TEXT EXCERPT.

• • • • • • •

The Uncertainty Principle and Judicial Intervention
Justice has to be provided through a ‘system’, which takes into account judiciary, police & entire body of laws.
It is now customary for the Chief Justice of Pakistan (CJP) to inaugurate every new judicial year with a speech. This year’s address by the CJP was notable because, for the first time, his Lordship seemed to notice that his activist approach towards the Supreme Court’s (SC) jurisdiction had not met with universal approval.
His Lordship chose not to defend himself, instead stating that he would leave the issue for future historians to determine. What he did say though was that 1) judges of the SC were “conscious of the suffering and agony of persons who suffer a wrong or injury but have no access to justice” and 2) that he himself was satisfied the Court had acted against “acts of oppression, tyranny, exploitation, corruption and misuse or abuse of authority for personal benefit”.
There are two obvious points which emerge from the CJP’s speech. The first is his assumption that the proper way for the SC to end the suffering of persons with no access to justice is for the SC itself to intervene. The second is his view that the Supreme Court exercised its powers to end “tyranny, exploitation, corruption”. Both points are debatable.

• • • • • • •

RECORD LIST.
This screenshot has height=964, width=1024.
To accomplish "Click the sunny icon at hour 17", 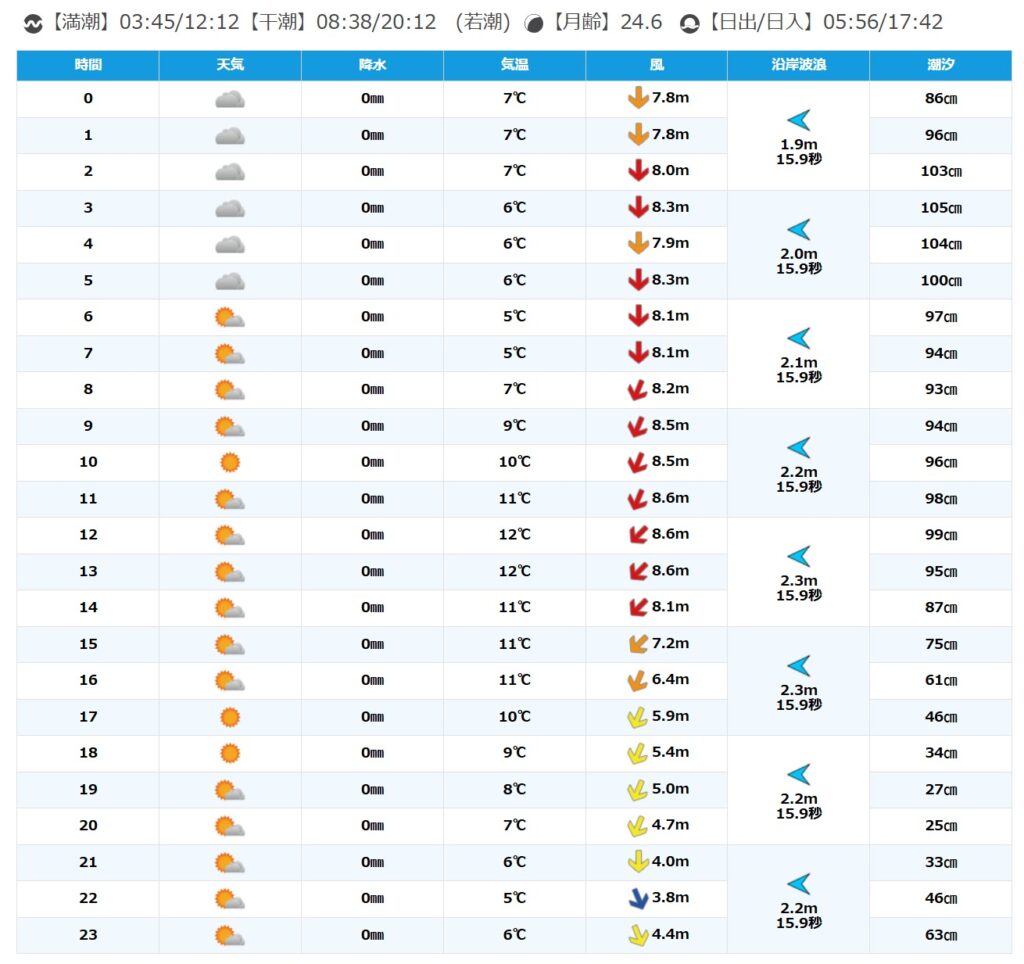I will click(230, 717).
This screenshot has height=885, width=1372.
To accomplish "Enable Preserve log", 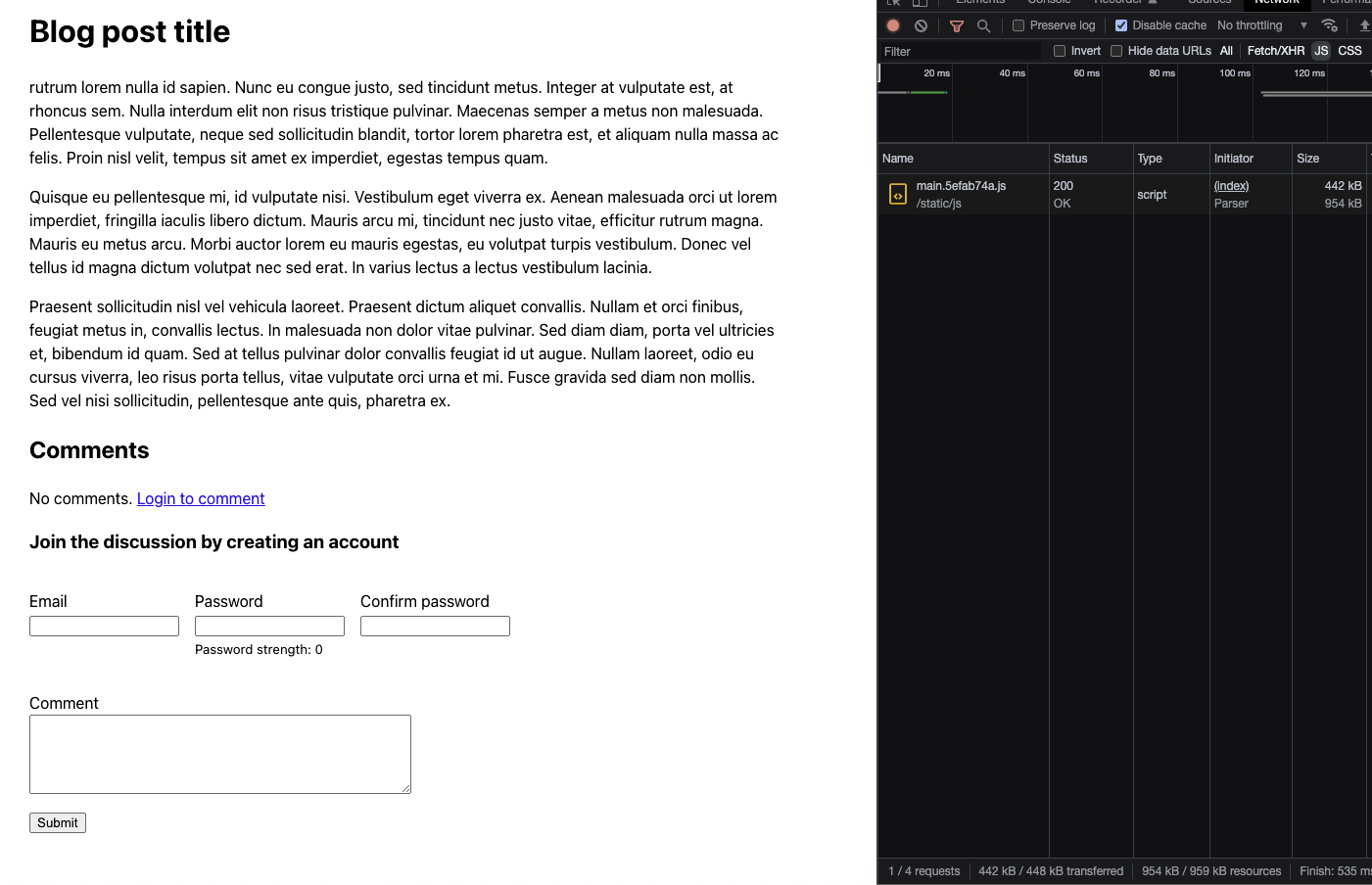I will point(1018,25).
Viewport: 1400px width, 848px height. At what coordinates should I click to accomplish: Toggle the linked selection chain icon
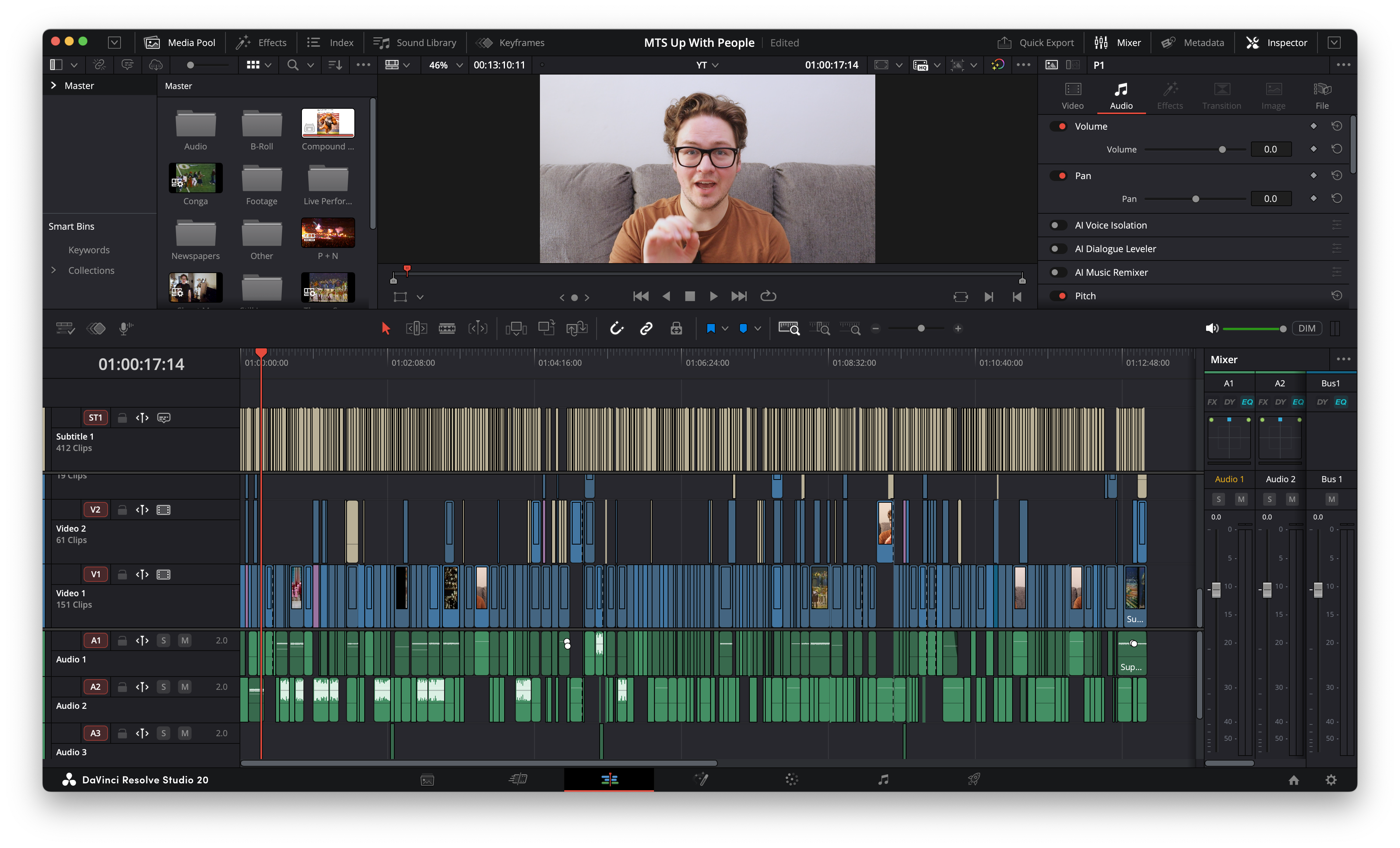646,329
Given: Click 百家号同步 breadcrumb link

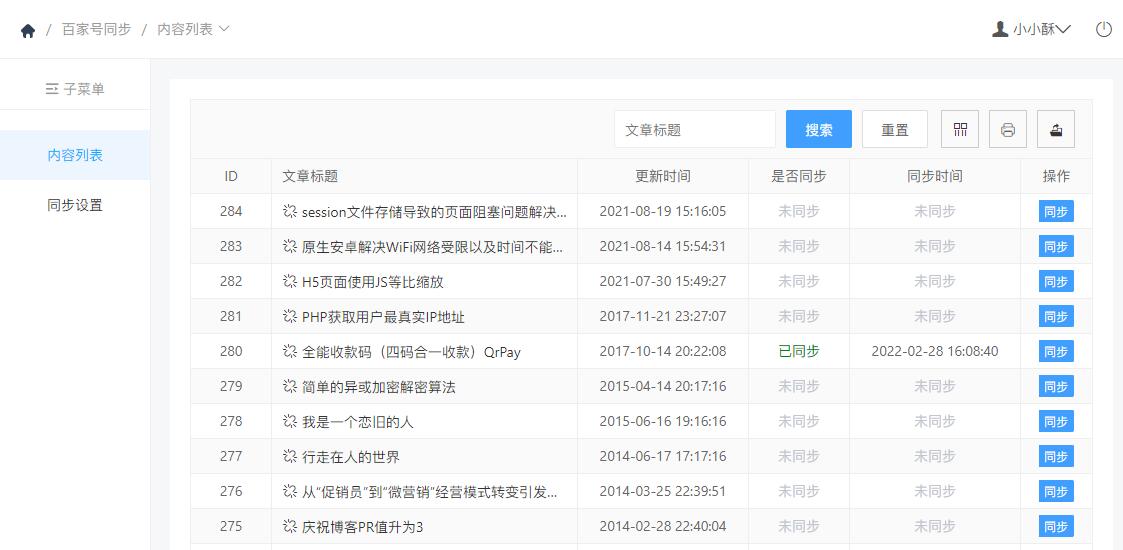Looking at the screenshot, I should [x=97, y=29].
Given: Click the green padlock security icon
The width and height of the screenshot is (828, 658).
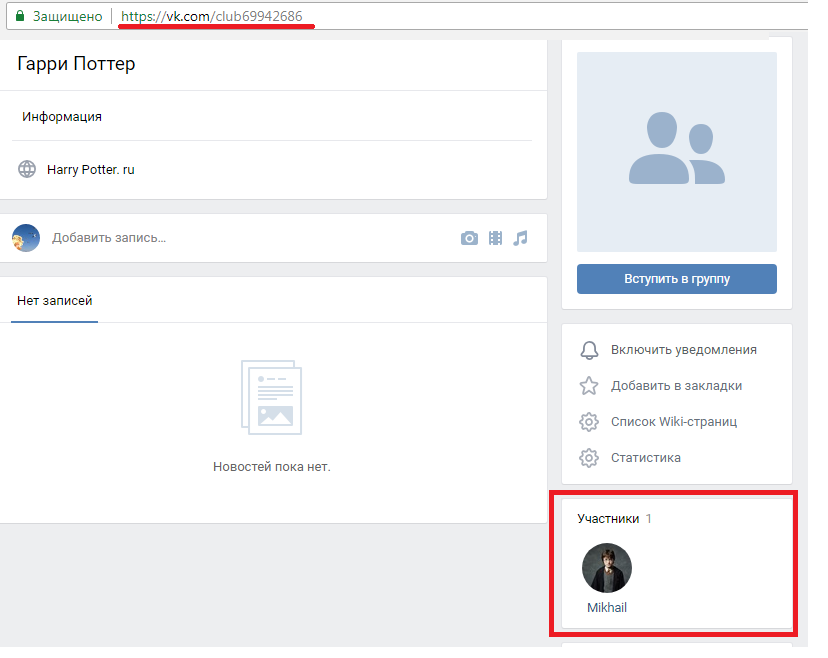Looking at the screenshot, I should (x=19, y=17).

• • • • • • •

REQUIREMENT.
Write the next part of the opinion piece on judicial intervention and the Chief Justice of Pakistan's speech, starting after its final sentence.

RIGHT ANSWER.
For better or worse, our culture has a romantic view of justice. Every visitor to the Lahore Fort still gets told that Emperor Jahangir had placed a bell outside the Diwan-e-Aam which any commoner could ring to demand justice from the emperor. And even modern day politicos like to think of themselves as offering Adl- e-Jahangiri to their constituents. Back in 1999, Mian Nawaz Sharif had introduced a system where he would sit at a desk and answer calls from aggrieved citizens, all in full view of PTV’s adoring cameras.
The truth is that Adl-e-Jahangiri was a myth even at the time of Jahangir.
Jahangir was an alcoholic mess whose kingdom was run by his wife and her family. And if Jahangir’s subjects had seriously thought they could approach him for justice, the emperor would never have gotten any sleep.
My point here is simple: justice is not just an ideal but a service. In a country of almost 200 million people, not to mention a country whose laws are both dysfunctional and antiquated, providing justice is not — and cannot be — the responsibility of any one man. Instead, justice has to be provided through a ‘system’, which takes into account not just the judiciary, but also the police and the entire body of our laws.
I do not doubt the CJP’s statement that he and his brother judges have worked incredibly hard to try and reduce pendency and delays. The problem is that those delays were not due to the failures of individuals and cannot be removed due to the efforts of individuals. Those delays exist because our entire system of justice is dysfunctional. It cannot be fixed through individual high-profile interventions, no matter how well intentioned.
Instead, it requires an overhaul of the entire framework of governance. And, with all due respect to the CJP, the fact remains that he has not ushered in any systemic changes in the administration of justice in Pakistan.
I come now to the CJP’s belief that the SC has used its powers to oppose acts of tyranny, exploitation and corruption. I have no doubt that the CJP certainly believes this but there is a ‘chicken and egg’ problem here.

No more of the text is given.